TASK. Please repeat, exactly as written, the line containing "Instruction: Select the" and every line after it through the end of the records below, leaving out any pictures.

SUPPLIED INFORMATION.

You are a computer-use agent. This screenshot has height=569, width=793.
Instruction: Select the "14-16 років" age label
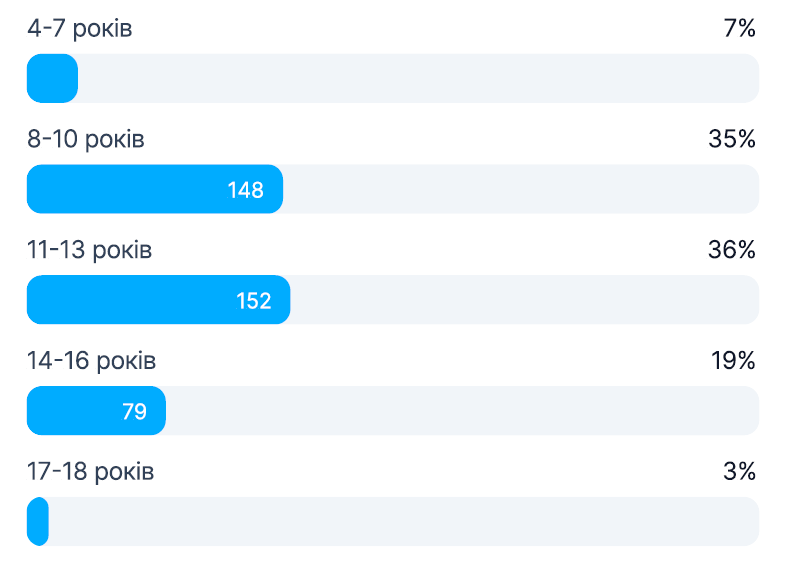(91, 361)
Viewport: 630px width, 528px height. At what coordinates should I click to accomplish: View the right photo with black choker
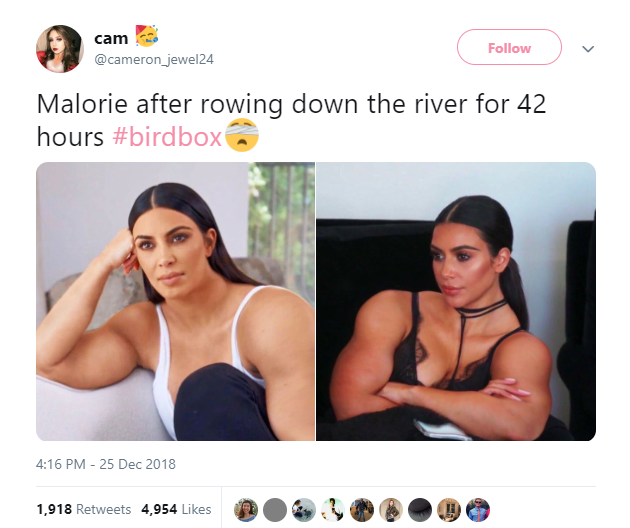point(456,301)
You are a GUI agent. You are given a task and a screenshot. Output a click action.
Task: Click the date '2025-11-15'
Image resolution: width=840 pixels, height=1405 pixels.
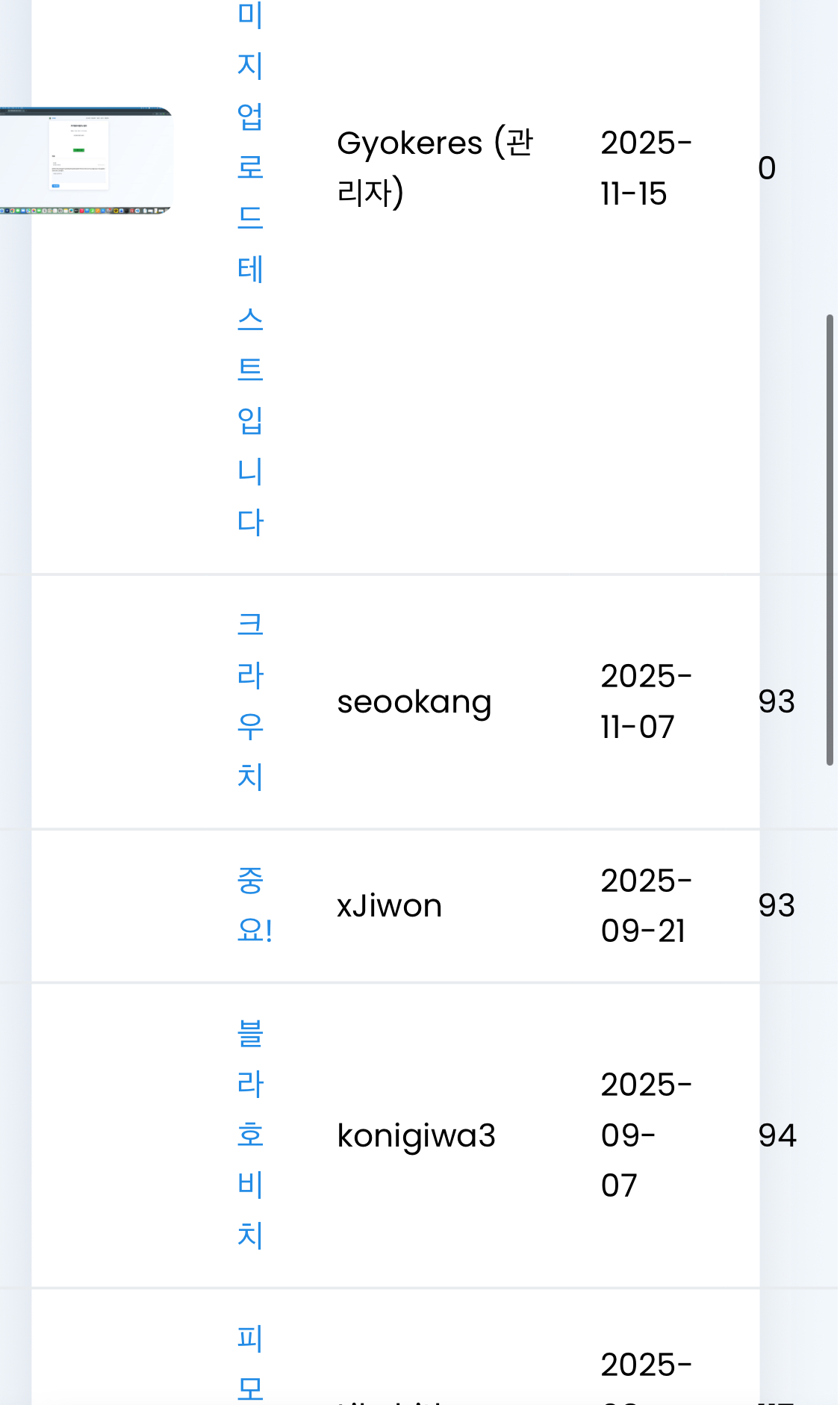click(646, 168)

RESULT OF THIS TASK.
Instruction: Select the "14-16 років" age label
(91, 361)
Viewport: 630px width, 528px height. At what coordinates should I click to accomplish: View the right photo with black choker
point(456,301)
You are a GUI agent. You are given a task and a screenshot. Output a click action.
Task: Click the date '2025-11-15'
Image resolution: width=840 pixels, height=1405 pixels.
click(646, 168)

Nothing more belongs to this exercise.